NYC migrants refuse to move from hotel
New York City’s efforts to cope with an influx of illegal aliens bussed to the Big Apple from border states have hit a snag. Some of the migrants are refusing to be moved to a newly prepared shelter in Brooklyn after apparently preferring their free stay at a Manhattan hotel.
Dozens of migrants who had been relocated to a converted cruise boat terminal protested the decision by returning to Manhattan’s Watson Hotel and camping outside their original lodgings on Sunday night. Office workers passing by the scene on Monday morning found the sidewalk partially blocked by tents and protesters sleeping in the open. A sign was hung on the scaffolding, saying “permanent homes” in Spanish and “cancel rent” in English.
The 1,000-person shelter at the Brooklyn Cruise Terminal was set up to accommodate single adult men, making room for migrant families at hotels and other temporary housing. Protesters complained that living conditions at the barracks-style shelter were unacceptable, including inadequate heating and a lack of privacy.
More than 42,000 migrants have arrived in New York since Texas and other southern states began sending them to the largest US city last year, according to a spokesman for Mayor Eric Adams. The converted cruise terminal is the fifth emergency relief center set up by the city to deal with the influx.

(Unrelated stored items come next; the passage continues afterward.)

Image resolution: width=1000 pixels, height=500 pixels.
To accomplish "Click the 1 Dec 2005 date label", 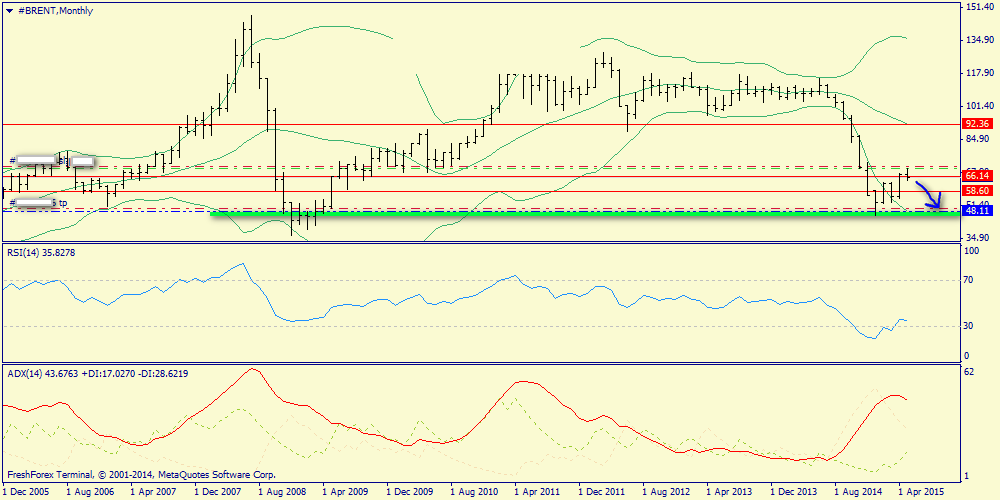I will tap(25, 492).
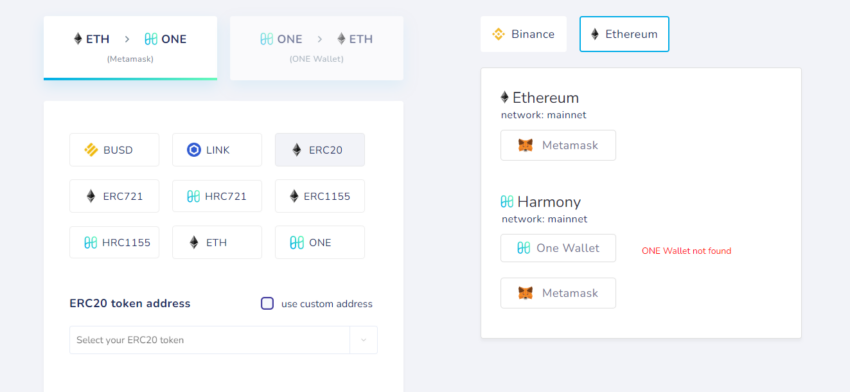Select the HRC721 token type

[x=217, y=196]
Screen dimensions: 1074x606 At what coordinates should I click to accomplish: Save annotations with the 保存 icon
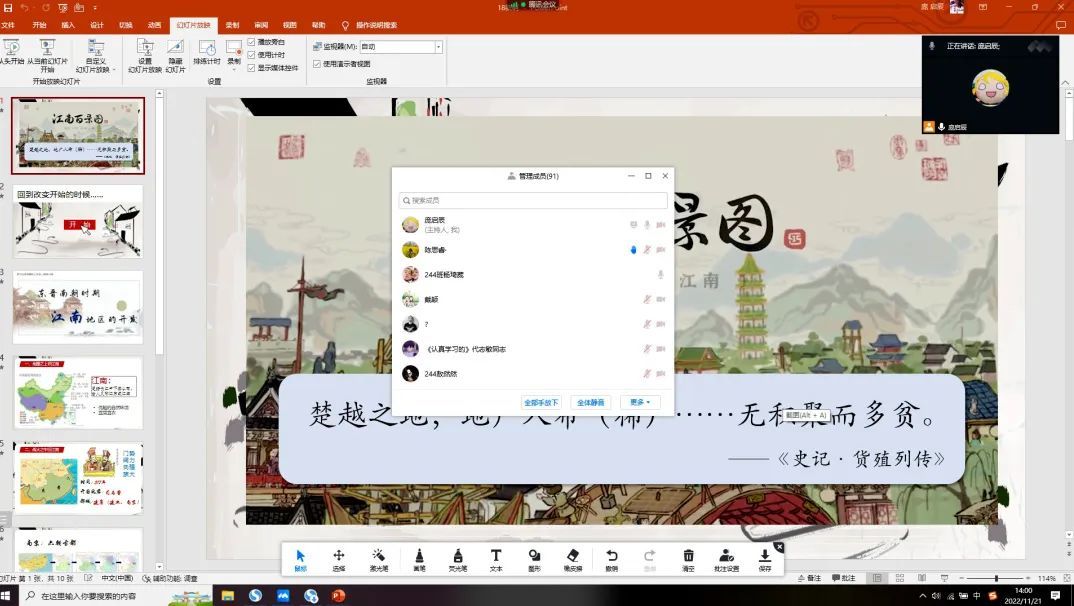tap(765, 557)
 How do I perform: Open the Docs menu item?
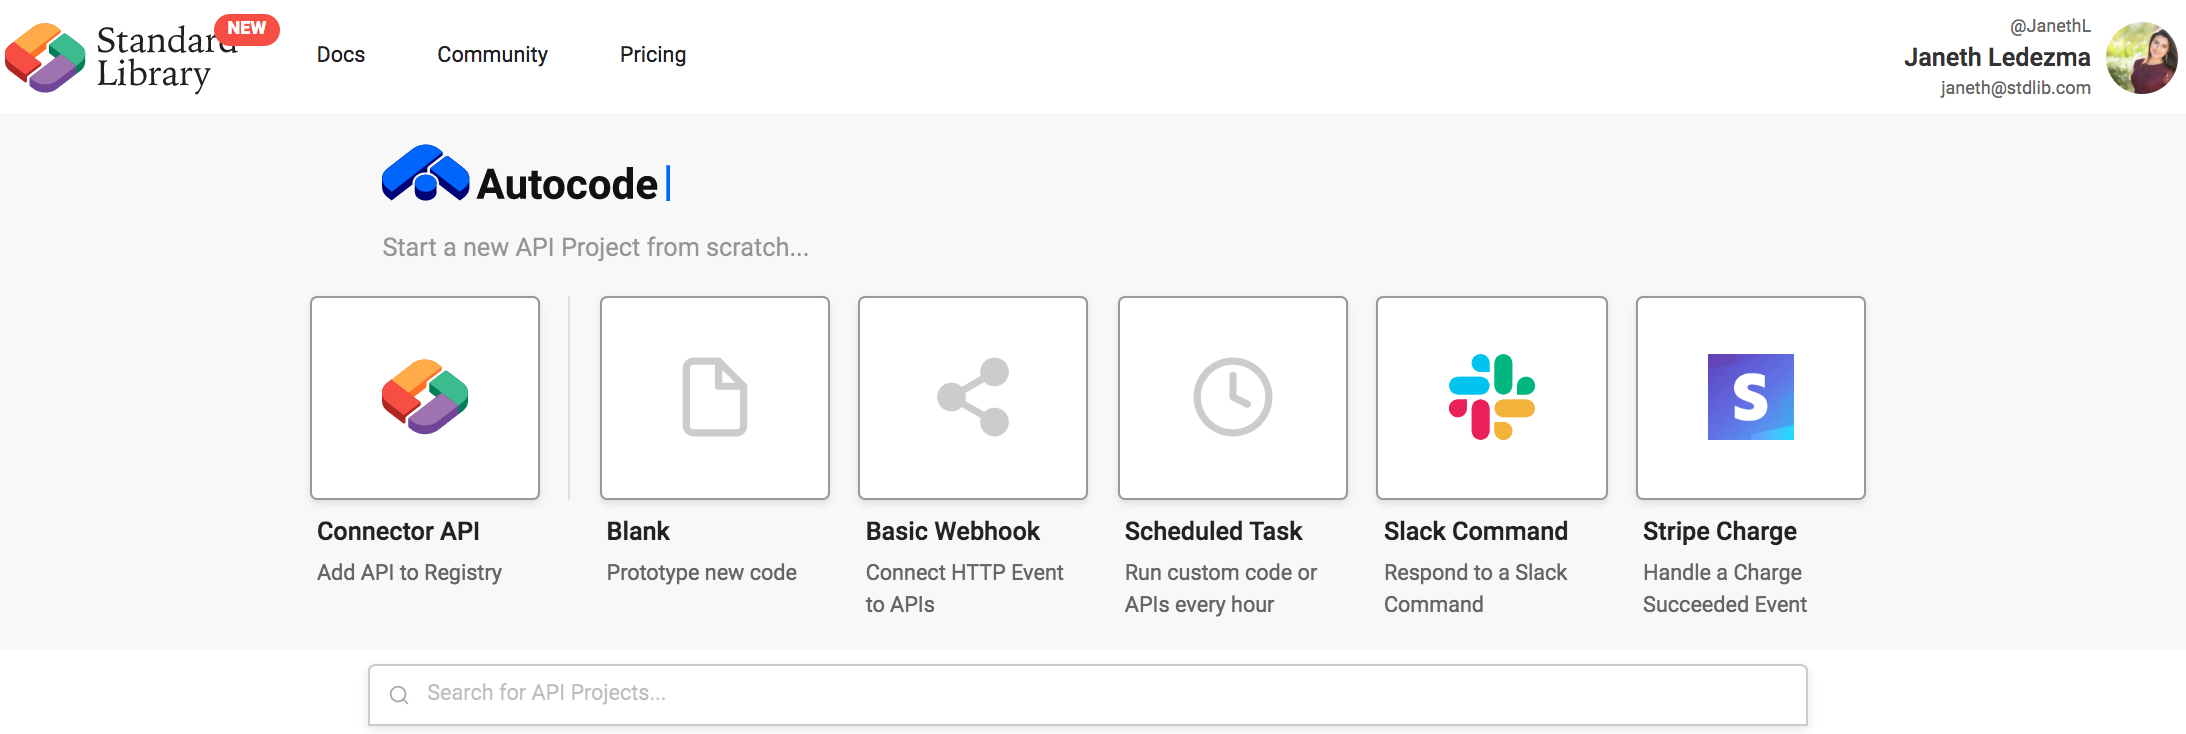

The new Brooklyn facility provides “the same services as every other humanitarian relief center in the city, and the scheduled relocations to Brooklyn Cruise Terminal this weekend took place as planned,” mayoral spokesman Fabien Levy told the New York Post. “We remain in serious need of support from both our state and federal governments.”
The flow of illegal aliens into the US has surged to an all-time high in the past year. Since President Joe Biden took office in January 2021, there have been more than 4.5 million migrant encounters by Border Patrol officers. The governors of Texas, Florida and Arizona, seeking to score political points on the border crisis, have bussed migrants to so-called “sanctuary cities” – such as New York, Washington and Chicago – that ban the deportation of illegal immigrants.
Adams has pushed back by demanding more funding help and announcing that New York has no more room to shelter migrants. “This is just unfair for cities to carry the weight of a national problem,” the mayor told MSNBC last week.